Quando si parla di " carattere ereditario " normale ci si riferisce a un determinato aspetto generale o particolare di origine genetica dell'organismo, come la struttura o la funzione di un organo, la sua forma o le sue dimensioni, il colore degli occhi o dei capelli, una facoltà mentale o una attitudine e via dicendo. Ma il più delle volte il carattere ereditario normale è determinato non da un unico gene, bensì da molti geni situati in cromosomi diversi.
Come si è già detto, i geni patologici sono unità elementari che hanno la stessa natura dei geni normali e anche il loro meccanismo di trasmissione ereditaria è il medesimo. Tuttavia non sempre la loro rispettiva influenza su un carattere è dello stesso ordine. Infatti si possono verificare due eventualità : un carattere normale, dipendente da un numero più o meno grande di geni, può diventare patologico per azione di un unico gene o di una sola coppia di geni; oppure geni patologici situati in cromosomi diversi sono in grado di provocare la stessa malattia.

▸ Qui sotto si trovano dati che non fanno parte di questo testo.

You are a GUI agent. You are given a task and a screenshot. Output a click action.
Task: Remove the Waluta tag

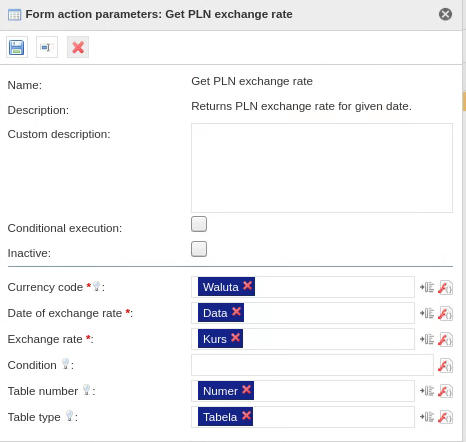coord(247,286)
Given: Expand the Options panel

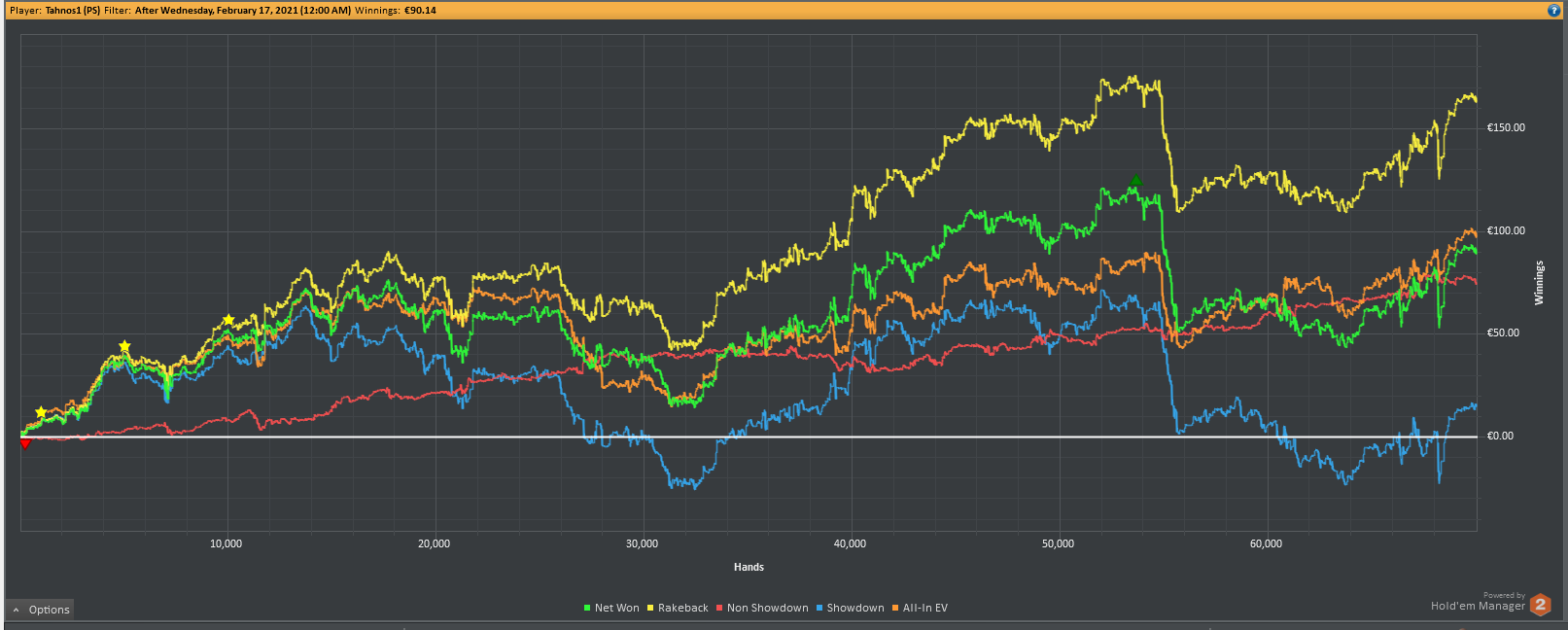Looking at the screenshot, I should pyautogui.click(x=40, y=610).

Un esempio del primo caso è la cecità ereditaria (per alterazione di sviluppo dell'occhio o per degenerazioni della retina, o per cateratte, ecc.) che può derivare dalla presenza di un solo gene patologico in una qualunque delle zone cromosomiche dove si trovano i geni che danno origine all'occhio. Un esempio del secondo caso è la retinite pigmentosa ereditaria (degenerazione progressiva della retina con un deposito di pigmento e alterazione dei vasi sanguigni, che inizia generalmente nell'infanzia e porta alla cecità ) la quale il più delle volte si trasmette in modo recessivo alle femmine attraverso il cromosoma sessuale X, o anche ai maschi attraverso un cromosoma non sessuale; oppure in modo dominante ai maschi e alle femmine mediante un cromosoma sessuale Y o X, o per mezzo di un cromosoma non ses suale.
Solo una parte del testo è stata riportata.